* **本文**:

========================

28:34 あなたは、目に見ることで気を狂わされる。 28:35 主は、あなたのひざとももとを悪性の不治の腫物で打たれる。足の裏から頭の頂まで。 28:36 主は、あなたと、あなたが自分の上に立てた王とを、あなたも、あなたの先祖たちも知らなかった国に行かせよう。あなたは、そこで木や石のほかの神々に仕えよう。 28:37 主があなたを追い入れるすべての国々の民の中で、あなたは恐怖となり、物笑いの種となり、なぶりものとなろう。 28:38 畑に多くの種を持って出ても、あなたは少ししか収穫できない。いなごが食い尽くすからである。 28:39 ぶどう畑を作り、耕しても、あなたはそのぶどう酒を飲むことも、集めることもできない。虫がそれを食べるからである。
 これらの言葉は北朝イスラエルがアッシリヤに南朝ユダがバビロンに敗北したときに実現しました。その後もシリア、ローマに隷属したとき、そしてヨーロッパを放浪したときにそうなりました。
28:40 あなたの領土の至る所にオリーブの木があっても、あなたは身に油を塗ることができない。オリーブの実が落ちてしまうからである。 28:41 息子や娘が生まれても、あなたのものとはならない。彼らは捕えられて行くからである。 28:42 こおろぎは、あなたのすべての木と、地の産物とを取り上げてしまう。 28:43 あなたのうちの在留異国人は、あなたの上にますます高く上って行き、あなたはますます低く下って行く。 28:44 彼はあなたに貸すが、あなたは彼に貸すことができない。彼はかしらとなり、あなたは尾となる。 28:45 これらすべてののろいが、あなたに臨み、あなたを追いかけ、あなたに追いつき、ついには、あなたを根絶やしにする。あなたが、あなたの神、主の御声に聞き従わず、主が命じられた命令とおきてとを守らないからである。 28:46 これらのことは、あなたとあなたの子孫に対して、いつまでも、しるしとなり、また不思議となる。
 ユダヤ民族の繁栄も神のしるしですが苦難も神のしるしです。

========================

* **提供エントリ**:

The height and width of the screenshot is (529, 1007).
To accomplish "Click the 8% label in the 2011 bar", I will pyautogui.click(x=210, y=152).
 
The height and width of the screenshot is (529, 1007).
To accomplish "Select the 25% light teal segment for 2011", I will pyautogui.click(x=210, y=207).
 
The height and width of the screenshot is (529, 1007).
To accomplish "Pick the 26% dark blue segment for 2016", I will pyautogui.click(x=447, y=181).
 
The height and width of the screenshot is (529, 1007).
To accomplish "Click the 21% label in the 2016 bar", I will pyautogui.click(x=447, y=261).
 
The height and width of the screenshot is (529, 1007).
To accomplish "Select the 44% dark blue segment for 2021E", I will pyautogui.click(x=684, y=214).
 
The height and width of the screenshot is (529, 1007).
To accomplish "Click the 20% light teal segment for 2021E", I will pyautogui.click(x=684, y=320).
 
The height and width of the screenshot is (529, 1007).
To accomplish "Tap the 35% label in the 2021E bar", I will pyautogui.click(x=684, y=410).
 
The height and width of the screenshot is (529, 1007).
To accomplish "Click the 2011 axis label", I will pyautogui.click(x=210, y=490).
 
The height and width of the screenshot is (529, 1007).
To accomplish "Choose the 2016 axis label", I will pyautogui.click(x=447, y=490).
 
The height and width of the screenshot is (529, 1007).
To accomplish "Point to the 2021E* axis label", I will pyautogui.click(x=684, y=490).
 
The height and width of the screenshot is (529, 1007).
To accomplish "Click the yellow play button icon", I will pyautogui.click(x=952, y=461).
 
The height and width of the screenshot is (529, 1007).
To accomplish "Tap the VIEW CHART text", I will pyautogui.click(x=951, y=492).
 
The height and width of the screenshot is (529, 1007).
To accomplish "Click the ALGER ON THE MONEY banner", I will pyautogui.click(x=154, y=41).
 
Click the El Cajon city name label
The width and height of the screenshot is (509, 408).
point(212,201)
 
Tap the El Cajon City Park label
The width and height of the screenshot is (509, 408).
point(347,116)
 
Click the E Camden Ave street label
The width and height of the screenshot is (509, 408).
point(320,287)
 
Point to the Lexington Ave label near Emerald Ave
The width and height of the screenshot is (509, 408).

========================

* **課題 A**:
のろいについての本文から、「これらの言葉は北朝イスラエル」で始まり「ユダヤ民族の繁栄も神のしるしですが苦難も神のしるしです。」で終わる部分を一字も変えずに書き写しなさい。
* **課題 B**:
のろいについての本文を、最後の文に続けて書き進めなさい。

* **解答 A**:
これらの言葉は北朝イスラエルがアッシリヤに南朝ユダがバビロンに敗北したときに実現しました。その後もシリア、ローマに隷属したとき、そしてヨーロッパを放浪したときにそうなりました。
28:40 あなたの領土の至る所にオリーブの木があっても、あなたは身に油を塗ることができない。オリーブの実が落ちてしまうからである。 28:41 息子や娘が生まれても、あなたのものとはならない。彼らは捕えられて行くからである。 28:42 こおろぎは、あなたのすべての木と、地の産物とを取り上げてしまう。 28:43 あなたのうちの在留異国人は、あなたの上にますます高く上って行き、あなたはますます低く下って行く。 28:44 彼はあなたに貸すが、あなたは彼に貸すことができない。彼はかしらとなり、あなたは尾となる。 28:45 これらすべてののろいが、あなたに臨み、あなたを追いかけ、あなたに追いつき、ついには、あなたを根絶やしにする。あなたが、あなたの神、主の御声に聞き従わず、主が命じられた命令とおきてとを守らないからである。 28:46 これらのことは、あなたとあなたの子孫に対して、いつまでも、しるしとなり、また不思議となる。
 ユダヤ民族の繁栄も神のしるしですが苦難も神のしるしです。

* **解答 B**:
28:47 あなたがすべてのものに豊かになっても、あなたの神、主に、心から喜び楽しんで仕えようとしないので、 28:48 あなたは、飢えて渇き、裸となって、あらゆるものに欠乏して、主があなたに差し向ける敵に仕えることになる。主は、あなたの首に鉄のくびきを置き、ついには、あなたを根絶やしにされる。
 「あなたがすべてのものに豊かになっても、あなたの神、主に、心から喜び楽しんで仕えようとしないので」ここは印象的なことばですね。逆に神に心から喜んで仕えるなら祝福されるわけです。それが分かっていてなぜ反抗するのでしょうか。人間は不思議なものですね。
28:49 主は、遠く地の果てから、わしが飛びかかるように、一つの国民にあなたを襲わせる。その話すことばがあなたにはわからない国民である。 28:50 その国民は横柄で、老人を顧みず、幼い者をあわれまず、 28:51 あなたの家畜の産むものや、地の産物を食い尽くし、ついには、あなたを根絶やしにする。彼らは、穀物も、新しいぶどう酒も、油も、群れのうちの子牛も、群れのうちの雌羊も、あなたには少しも残さず、ついに、あなたを滅ぼしてしまう。 28:52 その国民は、あなたの国中のすべての町囲みの中にあなたを包囲し、ついには、あなたが頼みとする高く堅固な城壁を打ち倒す。彼らが、あなたの神、主の与えられた国中のすべての町囲みの中にあなたを包囲するとき、 28:53 あなたは、包囲と、敵がもたらす窮乏とのために、あなたの身から生まれた者、あなたの神、主が与えてくださった息子や娘の肉を食べるようになる。
 これも列王記では実際に起こっています。究極の飢え、究極の悲劇、究極のエゴ。人間の恐ろしさを感じます。
28:54 あなたのうちの最も優しく、上品な男が、自分の兄弟や、自分の愛する妻や、まだ残っている子どもたちに対してさえ物惜しみをし、 28:55 自分が食べている子どもの肉を、全然、だれにも分け与えようとはしないであろう。あなたのすべての町囲みのうちには、包囲と、敵がもたらした窮乏とのために、何も残されてはいないからである。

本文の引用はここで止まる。